[Records for this task]

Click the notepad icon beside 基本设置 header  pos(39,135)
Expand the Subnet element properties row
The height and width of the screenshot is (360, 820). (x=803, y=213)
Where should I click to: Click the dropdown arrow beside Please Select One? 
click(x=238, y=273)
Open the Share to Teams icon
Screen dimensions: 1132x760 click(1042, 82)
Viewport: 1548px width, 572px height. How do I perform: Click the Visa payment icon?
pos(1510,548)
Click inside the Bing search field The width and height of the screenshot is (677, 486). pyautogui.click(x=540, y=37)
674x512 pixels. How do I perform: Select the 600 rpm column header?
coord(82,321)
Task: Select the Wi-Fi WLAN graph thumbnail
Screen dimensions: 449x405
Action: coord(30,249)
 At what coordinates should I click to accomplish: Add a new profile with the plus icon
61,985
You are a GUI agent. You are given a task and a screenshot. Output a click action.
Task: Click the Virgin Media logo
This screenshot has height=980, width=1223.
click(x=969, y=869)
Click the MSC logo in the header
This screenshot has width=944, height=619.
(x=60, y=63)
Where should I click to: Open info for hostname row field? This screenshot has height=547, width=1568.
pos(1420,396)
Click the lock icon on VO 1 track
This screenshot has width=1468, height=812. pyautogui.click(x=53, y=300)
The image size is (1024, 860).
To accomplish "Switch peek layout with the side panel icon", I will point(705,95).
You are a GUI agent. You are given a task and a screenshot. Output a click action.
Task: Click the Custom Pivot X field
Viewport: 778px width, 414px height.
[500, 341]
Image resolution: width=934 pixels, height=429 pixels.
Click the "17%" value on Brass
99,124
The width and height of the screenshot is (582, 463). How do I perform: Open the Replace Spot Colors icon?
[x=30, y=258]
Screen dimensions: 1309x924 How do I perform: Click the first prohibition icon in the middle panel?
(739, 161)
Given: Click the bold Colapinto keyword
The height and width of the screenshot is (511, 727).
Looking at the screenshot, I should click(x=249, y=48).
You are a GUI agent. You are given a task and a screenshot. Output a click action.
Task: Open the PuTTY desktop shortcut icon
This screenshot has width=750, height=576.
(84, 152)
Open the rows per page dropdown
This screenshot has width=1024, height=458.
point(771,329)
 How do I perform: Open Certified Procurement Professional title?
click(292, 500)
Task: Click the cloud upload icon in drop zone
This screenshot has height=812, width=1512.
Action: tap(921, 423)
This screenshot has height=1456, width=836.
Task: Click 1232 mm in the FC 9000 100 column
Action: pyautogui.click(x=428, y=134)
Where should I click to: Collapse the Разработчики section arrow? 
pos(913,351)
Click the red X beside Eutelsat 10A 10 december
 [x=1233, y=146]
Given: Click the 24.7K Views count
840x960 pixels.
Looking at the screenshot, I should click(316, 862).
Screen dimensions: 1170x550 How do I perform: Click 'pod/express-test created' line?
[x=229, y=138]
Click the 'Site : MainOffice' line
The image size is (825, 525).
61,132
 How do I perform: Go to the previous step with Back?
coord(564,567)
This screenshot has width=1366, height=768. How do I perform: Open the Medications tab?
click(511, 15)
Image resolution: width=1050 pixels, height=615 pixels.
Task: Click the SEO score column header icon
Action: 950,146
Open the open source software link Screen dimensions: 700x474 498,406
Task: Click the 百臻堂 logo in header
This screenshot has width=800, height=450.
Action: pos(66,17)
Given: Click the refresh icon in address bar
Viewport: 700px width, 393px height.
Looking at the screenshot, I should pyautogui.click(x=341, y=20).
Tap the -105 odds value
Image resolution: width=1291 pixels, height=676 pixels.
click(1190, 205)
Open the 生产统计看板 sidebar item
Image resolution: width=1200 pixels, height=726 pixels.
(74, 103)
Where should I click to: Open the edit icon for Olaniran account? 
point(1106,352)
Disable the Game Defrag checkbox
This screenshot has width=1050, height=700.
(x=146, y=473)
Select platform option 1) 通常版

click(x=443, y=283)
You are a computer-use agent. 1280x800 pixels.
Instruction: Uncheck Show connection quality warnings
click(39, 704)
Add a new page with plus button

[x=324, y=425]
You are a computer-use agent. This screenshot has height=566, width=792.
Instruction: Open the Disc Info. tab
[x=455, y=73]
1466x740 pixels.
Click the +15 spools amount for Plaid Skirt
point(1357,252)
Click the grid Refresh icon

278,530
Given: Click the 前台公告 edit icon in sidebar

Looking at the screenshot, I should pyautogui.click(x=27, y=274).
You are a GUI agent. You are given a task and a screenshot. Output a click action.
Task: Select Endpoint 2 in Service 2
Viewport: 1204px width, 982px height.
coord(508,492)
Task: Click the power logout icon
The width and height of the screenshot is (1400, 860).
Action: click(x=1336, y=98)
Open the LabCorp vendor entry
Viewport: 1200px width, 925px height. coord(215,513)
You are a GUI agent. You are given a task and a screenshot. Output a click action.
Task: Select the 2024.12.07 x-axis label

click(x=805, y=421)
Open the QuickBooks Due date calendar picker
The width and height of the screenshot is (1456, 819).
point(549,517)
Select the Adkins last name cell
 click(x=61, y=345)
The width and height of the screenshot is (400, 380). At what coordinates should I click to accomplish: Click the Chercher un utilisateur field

[/Records for this task]

Goal of the exercise: Among the records above, only the lines between the line holding "Task: Click the 百臻堂 logo in header" and the line holding "You are a computer-use agent. 1280x800", inclusive, are to be output, exactly as written.

Answer:
Task: Click the 百臻堂 logo in header
This screenshot has width=800, height=450.
Action: pos(66,17)
Given: Click the refresh icon in address bar
Viewport: 700px width, 393px height.
Looking at the screenshot, I should pyautogui.click(x=341, y=20).
Tap the -105 odds value
Image resolution: width=1291 pixels, height=676 pixels.
click(1190, 205)
Open the 生产统计看板 sidebar item
Image resolution: width=1200 pixels, height=726 pixels.
(74, 103)
Where should I click to: Open the edit icon for Olaniran account? 
point(1106,352)
Disable the Game Defrag checkbox
This screenshot has width=1050, height=700.
(x=146, y=473)
Select platform option 1) 通常版

click(x=443, y=283)
You are a computer-use agent. 1280x800 pixels.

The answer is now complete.